▶ **Directions for this task**
Among the lines below, restate word for word only those from the line with "Image resolution: width=1176" through the line with "Click the Market", with both end lines kept.
Segment Open
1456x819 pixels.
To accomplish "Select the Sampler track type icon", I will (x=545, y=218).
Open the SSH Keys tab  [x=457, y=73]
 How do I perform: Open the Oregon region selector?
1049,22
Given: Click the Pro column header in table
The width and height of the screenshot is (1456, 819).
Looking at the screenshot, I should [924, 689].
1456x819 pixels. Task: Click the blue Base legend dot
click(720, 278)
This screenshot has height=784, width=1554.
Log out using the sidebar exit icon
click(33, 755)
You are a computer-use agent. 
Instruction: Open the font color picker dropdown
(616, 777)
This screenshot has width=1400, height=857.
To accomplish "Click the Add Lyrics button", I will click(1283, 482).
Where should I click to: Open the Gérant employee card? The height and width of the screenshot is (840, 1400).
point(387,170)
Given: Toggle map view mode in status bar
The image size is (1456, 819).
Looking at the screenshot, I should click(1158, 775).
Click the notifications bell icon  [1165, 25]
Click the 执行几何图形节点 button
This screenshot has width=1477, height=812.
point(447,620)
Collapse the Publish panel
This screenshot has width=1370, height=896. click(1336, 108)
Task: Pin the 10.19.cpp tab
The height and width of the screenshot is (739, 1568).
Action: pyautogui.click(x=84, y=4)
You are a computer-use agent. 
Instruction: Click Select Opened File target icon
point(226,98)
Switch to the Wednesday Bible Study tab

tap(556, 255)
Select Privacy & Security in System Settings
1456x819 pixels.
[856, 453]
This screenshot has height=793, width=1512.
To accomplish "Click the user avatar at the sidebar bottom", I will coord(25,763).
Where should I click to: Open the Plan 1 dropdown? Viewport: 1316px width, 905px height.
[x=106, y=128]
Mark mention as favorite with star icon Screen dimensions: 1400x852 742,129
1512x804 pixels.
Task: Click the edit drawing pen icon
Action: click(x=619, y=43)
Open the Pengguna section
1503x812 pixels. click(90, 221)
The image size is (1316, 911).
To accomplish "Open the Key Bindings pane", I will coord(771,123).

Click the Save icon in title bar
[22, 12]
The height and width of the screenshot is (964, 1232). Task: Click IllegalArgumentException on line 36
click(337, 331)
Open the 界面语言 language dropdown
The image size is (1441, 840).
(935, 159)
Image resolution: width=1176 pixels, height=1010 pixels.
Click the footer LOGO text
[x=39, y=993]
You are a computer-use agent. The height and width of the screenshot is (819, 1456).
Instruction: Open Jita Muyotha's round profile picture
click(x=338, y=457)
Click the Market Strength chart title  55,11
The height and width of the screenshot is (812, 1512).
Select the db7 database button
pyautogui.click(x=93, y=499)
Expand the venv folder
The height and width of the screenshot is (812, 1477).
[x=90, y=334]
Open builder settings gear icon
Segment Closed
▶ **Result of this task**
Image resolution: width=1176 pixels, height=1010 pixels.
Click the footer LOGO text
[x=39, y=993]
You are a computer-use agent. The height and width of the screenshot is (819, 1456).
Instruction: Open Jita Muyotha's round profile picture
click(x=338, y=457)
Click the Market Strength chart title  55,11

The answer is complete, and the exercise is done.